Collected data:
#####

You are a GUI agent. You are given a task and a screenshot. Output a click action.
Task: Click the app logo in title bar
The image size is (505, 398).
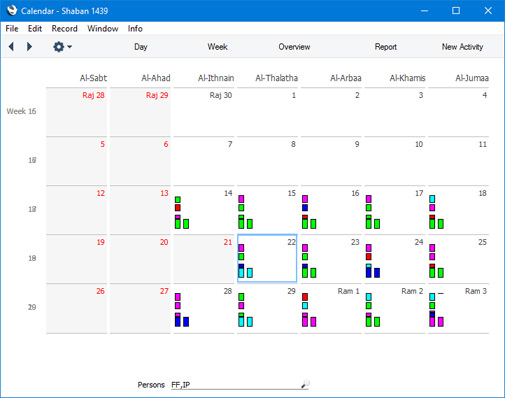click(x=12, y=10)
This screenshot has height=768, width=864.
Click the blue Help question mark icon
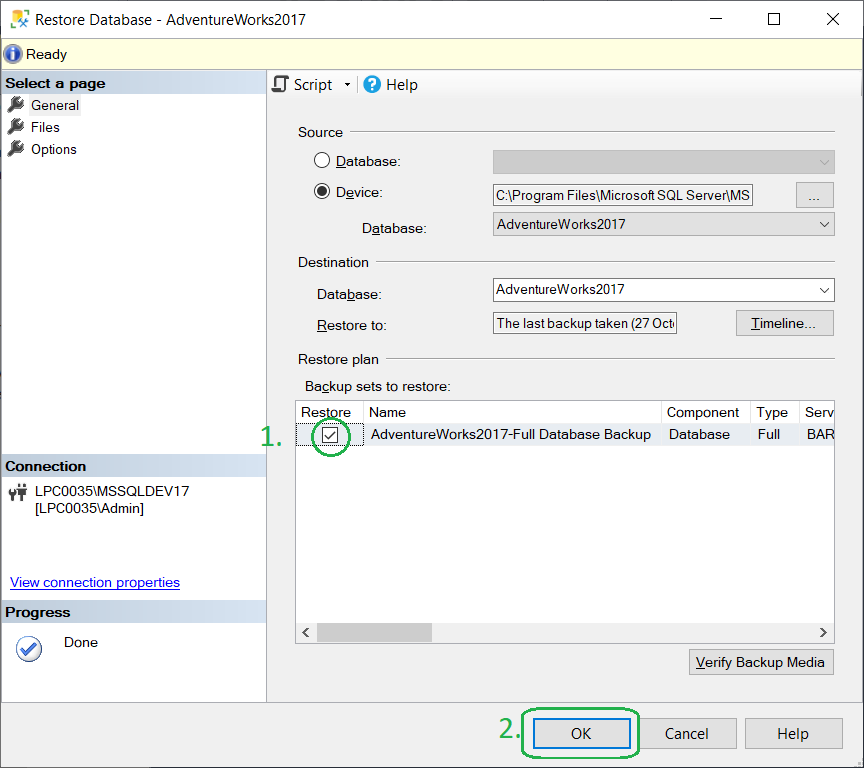tap(372, 85)
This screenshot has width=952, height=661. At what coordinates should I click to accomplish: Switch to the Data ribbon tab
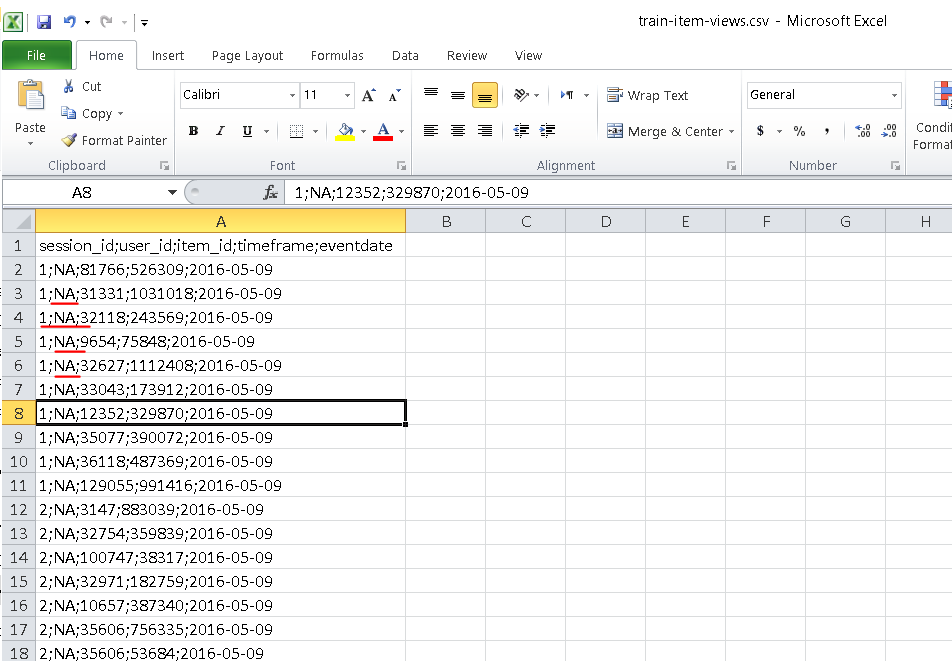(405, 56)
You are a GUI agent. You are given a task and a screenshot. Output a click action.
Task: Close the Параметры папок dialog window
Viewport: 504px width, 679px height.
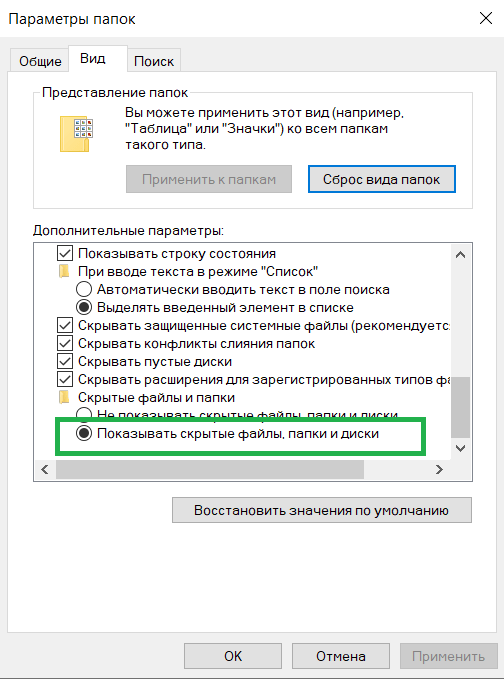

#####

--- YOUR INSTRUCTIONS ---
What's needed is every record restated exactly, pictures excluded.

--- SOLUTION TO THE EXERCISE ---
You are a GUI agent. You are given a task and a screenshot. Output a click action.
Task: Click the app logo in title bar
The image size is (505, 398).
click(x=12, y=10)
This screenshot has height=768, width=864.
Click the blue Help question mark icon
tap(372, 85)
This screenshot has width=952, height=661. At what coordinates should I click to accomplish: Switch to the Data ribbon tab
(405, 56)
You are a GUI agent. You are given a task and a screenshot. Output a click action.
Task: Close the Параметры папок dialog window
Viewport: 504px width, 679px height.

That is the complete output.